- People's Liberation Army Flag of the People's Republic of China
- Active: 1949–2017
- Country: China
- Type: Group Army
- Size: Field Army
- Part of: Beijing Military Region
- Garrison/HQ: Shijiazhuang, Hebei
- Nickname: Unit No. 66267
- Engagements: World War II Chinese Civil War Korean War Vietnam War Sino-Vietnamese War

= 27th Group Army =

Former Chinese military unit (1949–2017)

The 27th Group Army was a military formation of the People's Republic of China's People's Liberation Army and one of three active group armies belonging to the Beijing Military Region between 1949 and 2017. It was based in Shijiazhuang, Hebei. By 2013, the army included the 80th, 82nd, 188th, and 235th Mechanized Infantry Brigades, and the 7th Armored Brigade, plus the 12th Artillery and an AAA brigade.

== Chinese Civil War ==
The 27th Group Army traces its lineage to World War II as part of the 8th Route Army. Sometime following the end of the war the unit was reassigned, redesignated and reorganized as the 9th Column of the Eastern China Field Army. It was initially organized with the 5th and 6th Division and the 3rd Reserve Brigade. The unit was reorganized in March 1947 with the 25th, 26th and 27th Division. Following its reorganization the unit participated in the Shandong campaign. The unit also took part in the Battle of Wei County, where the 29th Regiment, 25th Division earned the title "Wei County Regiment" for the unit's gallant service. In September 1948, the unit took part in the battle for Jinan. The 9th Column then participated in the battle of Huaihai where it confronted and destroyed the KMT Huang Bo Tao Army Group.

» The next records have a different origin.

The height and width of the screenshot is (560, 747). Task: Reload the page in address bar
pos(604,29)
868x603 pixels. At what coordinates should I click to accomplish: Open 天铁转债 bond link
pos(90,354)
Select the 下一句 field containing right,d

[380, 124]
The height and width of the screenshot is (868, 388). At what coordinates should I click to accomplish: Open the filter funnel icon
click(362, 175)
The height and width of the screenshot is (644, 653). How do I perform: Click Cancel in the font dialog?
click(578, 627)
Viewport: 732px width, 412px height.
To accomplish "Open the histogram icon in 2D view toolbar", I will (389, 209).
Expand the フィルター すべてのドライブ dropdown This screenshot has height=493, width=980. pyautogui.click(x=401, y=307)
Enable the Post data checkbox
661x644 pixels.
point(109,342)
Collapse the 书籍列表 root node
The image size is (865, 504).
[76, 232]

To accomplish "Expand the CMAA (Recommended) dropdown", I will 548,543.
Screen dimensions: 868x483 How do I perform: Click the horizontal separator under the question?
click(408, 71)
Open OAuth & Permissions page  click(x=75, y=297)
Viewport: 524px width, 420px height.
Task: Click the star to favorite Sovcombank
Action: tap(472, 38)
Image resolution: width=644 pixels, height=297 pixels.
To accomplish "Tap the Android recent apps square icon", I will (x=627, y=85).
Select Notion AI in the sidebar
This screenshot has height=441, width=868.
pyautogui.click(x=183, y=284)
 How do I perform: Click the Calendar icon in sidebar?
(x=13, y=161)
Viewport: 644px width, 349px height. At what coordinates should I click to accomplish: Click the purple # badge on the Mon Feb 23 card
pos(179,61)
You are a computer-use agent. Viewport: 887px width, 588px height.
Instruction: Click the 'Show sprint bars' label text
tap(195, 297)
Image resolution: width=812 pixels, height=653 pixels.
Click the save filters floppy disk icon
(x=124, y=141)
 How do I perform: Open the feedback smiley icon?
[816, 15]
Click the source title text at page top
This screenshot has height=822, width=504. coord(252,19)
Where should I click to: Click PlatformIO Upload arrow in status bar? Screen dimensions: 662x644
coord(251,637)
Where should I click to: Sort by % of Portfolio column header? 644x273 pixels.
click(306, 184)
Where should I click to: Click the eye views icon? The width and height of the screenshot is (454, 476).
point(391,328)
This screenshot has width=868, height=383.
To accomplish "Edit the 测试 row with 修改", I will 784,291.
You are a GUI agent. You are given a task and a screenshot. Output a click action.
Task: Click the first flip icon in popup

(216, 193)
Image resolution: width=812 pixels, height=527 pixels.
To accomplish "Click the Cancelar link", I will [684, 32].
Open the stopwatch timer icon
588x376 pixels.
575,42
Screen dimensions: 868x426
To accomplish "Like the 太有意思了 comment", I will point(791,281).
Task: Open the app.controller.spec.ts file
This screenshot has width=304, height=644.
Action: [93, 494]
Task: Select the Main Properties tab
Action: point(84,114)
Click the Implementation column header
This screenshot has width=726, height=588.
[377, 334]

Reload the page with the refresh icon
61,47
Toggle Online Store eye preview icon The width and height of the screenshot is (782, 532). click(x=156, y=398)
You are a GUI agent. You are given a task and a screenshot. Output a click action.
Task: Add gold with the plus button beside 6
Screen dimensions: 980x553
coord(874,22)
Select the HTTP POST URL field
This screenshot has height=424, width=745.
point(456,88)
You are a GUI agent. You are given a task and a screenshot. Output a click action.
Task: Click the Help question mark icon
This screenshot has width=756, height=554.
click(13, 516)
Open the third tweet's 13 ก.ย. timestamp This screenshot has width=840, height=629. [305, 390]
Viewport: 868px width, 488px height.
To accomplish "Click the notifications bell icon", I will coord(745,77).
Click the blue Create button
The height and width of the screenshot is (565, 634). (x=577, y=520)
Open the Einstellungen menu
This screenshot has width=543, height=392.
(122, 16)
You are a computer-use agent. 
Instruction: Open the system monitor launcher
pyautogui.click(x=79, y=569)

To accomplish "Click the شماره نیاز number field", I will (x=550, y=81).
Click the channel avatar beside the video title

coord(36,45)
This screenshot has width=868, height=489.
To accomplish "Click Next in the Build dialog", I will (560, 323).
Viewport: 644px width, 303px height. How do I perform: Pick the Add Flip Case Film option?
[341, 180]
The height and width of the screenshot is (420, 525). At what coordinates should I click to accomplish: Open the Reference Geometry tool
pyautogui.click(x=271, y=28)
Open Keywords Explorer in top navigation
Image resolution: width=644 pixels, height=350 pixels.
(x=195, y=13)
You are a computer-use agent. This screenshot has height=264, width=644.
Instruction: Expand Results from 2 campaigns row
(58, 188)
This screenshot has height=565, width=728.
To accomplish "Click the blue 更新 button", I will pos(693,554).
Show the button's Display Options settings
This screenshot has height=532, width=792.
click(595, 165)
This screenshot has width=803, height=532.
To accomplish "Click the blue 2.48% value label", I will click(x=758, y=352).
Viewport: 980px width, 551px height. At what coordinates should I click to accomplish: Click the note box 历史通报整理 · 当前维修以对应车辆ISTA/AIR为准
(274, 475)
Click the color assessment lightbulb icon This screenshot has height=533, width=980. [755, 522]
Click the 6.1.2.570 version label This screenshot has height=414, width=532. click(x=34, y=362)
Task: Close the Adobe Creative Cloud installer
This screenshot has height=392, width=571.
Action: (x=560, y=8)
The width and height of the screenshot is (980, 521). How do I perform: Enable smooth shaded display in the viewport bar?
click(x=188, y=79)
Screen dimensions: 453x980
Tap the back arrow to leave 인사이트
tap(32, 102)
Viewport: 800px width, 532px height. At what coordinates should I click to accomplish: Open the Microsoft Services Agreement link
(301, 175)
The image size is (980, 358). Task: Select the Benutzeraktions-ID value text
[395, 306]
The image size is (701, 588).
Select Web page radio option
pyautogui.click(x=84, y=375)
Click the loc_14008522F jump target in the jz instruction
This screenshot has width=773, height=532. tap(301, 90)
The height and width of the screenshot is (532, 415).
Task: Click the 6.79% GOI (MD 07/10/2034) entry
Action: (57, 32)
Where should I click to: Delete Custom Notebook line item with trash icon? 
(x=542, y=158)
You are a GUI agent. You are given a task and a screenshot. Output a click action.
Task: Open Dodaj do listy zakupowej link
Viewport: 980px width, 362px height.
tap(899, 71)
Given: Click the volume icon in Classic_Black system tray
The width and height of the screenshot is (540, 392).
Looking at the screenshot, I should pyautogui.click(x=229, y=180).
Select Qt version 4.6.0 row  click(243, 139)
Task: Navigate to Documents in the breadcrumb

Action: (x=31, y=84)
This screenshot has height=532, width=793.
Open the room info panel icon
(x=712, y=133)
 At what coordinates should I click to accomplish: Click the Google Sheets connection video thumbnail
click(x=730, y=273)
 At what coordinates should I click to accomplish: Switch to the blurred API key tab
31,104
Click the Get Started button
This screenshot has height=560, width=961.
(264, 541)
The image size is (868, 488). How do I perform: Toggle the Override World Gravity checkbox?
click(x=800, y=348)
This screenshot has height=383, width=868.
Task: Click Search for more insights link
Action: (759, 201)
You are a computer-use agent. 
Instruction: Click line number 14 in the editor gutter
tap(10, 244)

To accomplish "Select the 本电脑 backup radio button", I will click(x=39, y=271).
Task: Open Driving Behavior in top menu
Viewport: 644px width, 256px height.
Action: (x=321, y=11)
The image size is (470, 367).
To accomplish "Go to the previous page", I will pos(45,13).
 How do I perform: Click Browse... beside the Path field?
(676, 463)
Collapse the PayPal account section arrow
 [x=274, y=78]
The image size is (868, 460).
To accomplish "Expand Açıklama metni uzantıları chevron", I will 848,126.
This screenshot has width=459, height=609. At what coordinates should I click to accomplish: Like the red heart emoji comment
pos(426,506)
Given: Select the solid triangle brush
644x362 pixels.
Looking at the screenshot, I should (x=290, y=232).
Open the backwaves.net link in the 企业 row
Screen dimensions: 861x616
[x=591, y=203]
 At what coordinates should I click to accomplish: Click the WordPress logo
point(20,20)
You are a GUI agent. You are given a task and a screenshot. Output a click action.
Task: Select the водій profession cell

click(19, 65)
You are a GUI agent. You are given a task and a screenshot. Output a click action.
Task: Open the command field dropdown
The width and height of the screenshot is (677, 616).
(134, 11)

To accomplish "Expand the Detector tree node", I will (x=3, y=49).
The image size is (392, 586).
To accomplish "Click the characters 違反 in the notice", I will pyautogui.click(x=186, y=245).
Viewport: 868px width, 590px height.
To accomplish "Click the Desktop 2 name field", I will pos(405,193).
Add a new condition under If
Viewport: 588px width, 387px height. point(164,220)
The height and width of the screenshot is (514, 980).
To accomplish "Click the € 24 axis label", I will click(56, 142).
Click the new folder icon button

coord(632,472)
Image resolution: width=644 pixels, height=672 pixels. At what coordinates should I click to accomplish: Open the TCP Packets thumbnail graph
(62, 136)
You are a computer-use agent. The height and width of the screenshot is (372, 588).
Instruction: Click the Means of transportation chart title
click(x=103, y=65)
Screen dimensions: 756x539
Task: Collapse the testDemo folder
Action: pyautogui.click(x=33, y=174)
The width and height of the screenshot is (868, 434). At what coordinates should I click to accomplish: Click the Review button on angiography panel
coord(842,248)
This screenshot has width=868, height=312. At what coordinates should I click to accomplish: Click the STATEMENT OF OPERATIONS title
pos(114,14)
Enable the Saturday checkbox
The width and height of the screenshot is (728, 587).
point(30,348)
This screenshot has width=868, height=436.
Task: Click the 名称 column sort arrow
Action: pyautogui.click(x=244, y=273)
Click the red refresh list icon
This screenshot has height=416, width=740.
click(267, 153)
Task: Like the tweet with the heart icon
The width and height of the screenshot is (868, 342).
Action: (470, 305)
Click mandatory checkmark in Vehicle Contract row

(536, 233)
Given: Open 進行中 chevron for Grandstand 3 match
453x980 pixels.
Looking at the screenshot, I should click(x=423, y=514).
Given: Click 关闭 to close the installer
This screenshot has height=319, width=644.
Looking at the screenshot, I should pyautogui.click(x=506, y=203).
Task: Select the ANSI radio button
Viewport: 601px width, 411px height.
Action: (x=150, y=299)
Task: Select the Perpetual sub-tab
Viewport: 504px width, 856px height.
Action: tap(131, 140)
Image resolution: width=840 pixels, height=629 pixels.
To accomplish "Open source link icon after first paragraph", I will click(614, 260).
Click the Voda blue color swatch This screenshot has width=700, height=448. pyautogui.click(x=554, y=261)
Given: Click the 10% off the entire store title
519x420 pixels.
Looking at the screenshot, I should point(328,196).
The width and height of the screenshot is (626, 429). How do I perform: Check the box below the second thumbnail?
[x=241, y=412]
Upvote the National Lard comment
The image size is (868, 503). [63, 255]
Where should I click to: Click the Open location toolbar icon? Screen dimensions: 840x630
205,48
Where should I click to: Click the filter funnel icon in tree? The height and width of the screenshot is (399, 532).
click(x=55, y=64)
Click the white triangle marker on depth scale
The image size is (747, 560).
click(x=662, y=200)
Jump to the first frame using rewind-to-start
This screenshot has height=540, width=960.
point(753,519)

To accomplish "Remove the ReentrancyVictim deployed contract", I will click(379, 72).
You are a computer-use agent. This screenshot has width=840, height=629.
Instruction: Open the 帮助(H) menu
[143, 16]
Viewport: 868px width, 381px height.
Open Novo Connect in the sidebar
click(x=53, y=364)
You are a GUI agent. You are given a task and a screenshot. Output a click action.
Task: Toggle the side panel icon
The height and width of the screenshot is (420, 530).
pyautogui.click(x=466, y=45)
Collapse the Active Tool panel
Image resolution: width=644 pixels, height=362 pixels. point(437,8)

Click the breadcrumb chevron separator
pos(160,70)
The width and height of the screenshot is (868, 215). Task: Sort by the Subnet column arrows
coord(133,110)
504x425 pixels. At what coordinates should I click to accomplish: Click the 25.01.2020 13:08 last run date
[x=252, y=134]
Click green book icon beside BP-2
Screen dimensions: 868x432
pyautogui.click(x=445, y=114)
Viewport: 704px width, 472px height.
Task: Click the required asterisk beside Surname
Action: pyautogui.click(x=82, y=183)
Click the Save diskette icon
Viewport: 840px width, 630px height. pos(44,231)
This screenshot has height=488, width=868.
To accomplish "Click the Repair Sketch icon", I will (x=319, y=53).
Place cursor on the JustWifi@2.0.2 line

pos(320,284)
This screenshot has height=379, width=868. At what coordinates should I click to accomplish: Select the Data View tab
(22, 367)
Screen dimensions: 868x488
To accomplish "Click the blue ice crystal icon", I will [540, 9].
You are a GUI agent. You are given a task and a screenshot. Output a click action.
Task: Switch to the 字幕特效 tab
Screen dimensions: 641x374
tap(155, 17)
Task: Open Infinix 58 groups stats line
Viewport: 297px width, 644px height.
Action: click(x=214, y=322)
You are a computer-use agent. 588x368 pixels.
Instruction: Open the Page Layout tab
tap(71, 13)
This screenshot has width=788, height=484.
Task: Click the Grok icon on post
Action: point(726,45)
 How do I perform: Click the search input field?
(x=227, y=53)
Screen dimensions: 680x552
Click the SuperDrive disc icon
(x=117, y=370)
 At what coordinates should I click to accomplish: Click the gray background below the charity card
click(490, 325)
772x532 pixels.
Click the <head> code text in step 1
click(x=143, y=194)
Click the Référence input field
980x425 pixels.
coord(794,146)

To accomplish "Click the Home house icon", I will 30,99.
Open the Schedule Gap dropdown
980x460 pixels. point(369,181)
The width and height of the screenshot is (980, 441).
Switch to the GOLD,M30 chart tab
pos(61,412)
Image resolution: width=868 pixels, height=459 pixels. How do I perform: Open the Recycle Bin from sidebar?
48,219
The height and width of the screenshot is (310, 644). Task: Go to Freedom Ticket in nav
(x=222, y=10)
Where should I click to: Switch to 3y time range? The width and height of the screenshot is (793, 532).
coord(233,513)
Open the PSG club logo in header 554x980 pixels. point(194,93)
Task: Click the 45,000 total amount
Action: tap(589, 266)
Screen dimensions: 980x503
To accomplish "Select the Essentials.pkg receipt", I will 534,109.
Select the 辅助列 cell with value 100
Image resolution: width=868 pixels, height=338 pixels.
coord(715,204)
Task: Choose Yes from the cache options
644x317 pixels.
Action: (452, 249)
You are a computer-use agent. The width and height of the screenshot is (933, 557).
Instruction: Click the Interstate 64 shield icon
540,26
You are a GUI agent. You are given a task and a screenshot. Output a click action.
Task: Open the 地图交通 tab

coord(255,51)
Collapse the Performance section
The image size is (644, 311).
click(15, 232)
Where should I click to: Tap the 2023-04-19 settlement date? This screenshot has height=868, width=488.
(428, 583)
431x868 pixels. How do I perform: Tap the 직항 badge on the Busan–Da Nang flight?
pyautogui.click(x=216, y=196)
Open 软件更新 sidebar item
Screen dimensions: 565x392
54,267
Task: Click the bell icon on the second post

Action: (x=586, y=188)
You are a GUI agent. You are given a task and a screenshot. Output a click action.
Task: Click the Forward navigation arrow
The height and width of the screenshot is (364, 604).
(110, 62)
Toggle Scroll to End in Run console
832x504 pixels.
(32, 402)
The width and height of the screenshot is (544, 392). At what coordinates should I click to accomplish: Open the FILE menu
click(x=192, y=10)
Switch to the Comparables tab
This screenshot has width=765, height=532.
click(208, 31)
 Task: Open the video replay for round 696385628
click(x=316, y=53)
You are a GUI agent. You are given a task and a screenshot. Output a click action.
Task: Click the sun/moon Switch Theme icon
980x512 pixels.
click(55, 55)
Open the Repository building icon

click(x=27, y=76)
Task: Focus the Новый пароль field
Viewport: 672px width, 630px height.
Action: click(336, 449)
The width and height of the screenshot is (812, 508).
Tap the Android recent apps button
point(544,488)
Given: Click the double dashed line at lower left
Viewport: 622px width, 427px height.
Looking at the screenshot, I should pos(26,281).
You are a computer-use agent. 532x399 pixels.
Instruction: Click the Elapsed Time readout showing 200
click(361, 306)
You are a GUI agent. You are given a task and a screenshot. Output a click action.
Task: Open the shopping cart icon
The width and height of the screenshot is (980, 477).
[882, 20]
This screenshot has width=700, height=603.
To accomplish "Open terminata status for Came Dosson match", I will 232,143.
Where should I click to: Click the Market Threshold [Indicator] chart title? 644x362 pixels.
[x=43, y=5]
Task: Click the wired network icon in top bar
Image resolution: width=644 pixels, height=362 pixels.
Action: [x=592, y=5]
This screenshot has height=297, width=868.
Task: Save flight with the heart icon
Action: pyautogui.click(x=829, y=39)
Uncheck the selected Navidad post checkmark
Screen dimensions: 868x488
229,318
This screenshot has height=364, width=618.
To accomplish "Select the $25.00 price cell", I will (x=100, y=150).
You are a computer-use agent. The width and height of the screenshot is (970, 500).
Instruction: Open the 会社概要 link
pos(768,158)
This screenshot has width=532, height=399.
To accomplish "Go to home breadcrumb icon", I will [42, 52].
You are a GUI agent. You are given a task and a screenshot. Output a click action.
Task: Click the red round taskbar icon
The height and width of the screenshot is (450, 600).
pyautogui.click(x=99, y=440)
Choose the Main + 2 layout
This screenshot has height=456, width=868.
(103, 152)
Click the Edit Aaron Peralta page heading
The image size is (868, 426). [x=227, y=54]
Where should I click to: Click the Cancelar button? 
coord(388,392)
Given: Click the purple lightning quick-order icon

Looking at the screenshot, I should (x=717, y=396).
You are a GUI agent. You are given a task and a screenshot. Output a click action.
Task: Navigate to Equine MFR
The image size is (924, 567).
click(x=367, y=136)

In February 1949, the unit was redesignated and reorganized as the 27th Army. In 1949, the 27th Army was composed of the 79th, 80th, and 81st Divisions. It took part in the assault on Shanghai.

==Korean War==
The 27th Army was part of the first contingent of Chinese forces to be deployed to Korea in October 1950 to fight against United Nations forces. It consisted of the 79th, 80th, 81st and 94th Divisions, though the 94th Division was attached to the 27th Army from its parent unit, the 30th Army. During the war, the 27th Army was commanded by Lieutenant General Nie Fengzhi. In 1950, the 27th and its officers were considered some of the very best within the PLA. During the war, roughly 80 percent of two "Hero Regiments" of the 27th were lost to disease. The 27th returned to China in 1952.

== Tiananmen Square ==

In June 1989, the 27th Group Army actively participated in suppressing the student demonstrations in Tiananmen Square and imposing martial law on Beijing. A declassified cable from the U.S. embassy in Beijing states that an unnamed Western military attaché alleged the 27th "was responsible for most of the death and destruction at Tiananmen Square on June 3." The same cable notes that the 27th was commanded by the nephew of CMC Vice-chairman Yang Shangkun, a known hardliner. The cable accused the 27th of killing "soldiers from other units run over by the 27th APCs and tanks" in addition to taking up position on a highway overpass and "poised for attack by other PLA units." Then-Secretary of State James Baker's morning summary for June 6 stated that China was seeing a "descent into chaos" as "according to press reports, elements of the 38th Army clashed with the 27th Army, which is being blamed for the worst atrocities against civilians during Saturday night's attack on Tiananmen Square" while "troops still entering Beijing are arriving without authorization and are intent upon attacking the 27th Army." The Secretary's morning report the following day refuted the previous day's reports of clashes between army units as "available evidence suggests that few — if any — significant engagements have occurred." The report stated that "some leaders may have envisioned an outcome that would blame most of the atrocities on the 27th Army, relieve its top commanders, and remove senior officials who ordered armed action against civilians." That same day an embassy cable alleged that, as the 27th was withdrawing from Beijing as part of a troop rotation, its soldiers had sealed off the Jianguomenwai diplomatic compound and fired above the rooftops of the apartments apparently in an attempt to flush out a sniper. The shooting damaged many buildings, including apartments housing foreign diplomatic officials. The cable states that an unnamed journalist explained that the withdrawal of the "much-hated" 27th and replacement its with the 20th Group Army was "intended to improve relations between the military and the residents of the city," though the cable states that this explanation is unconfirmed.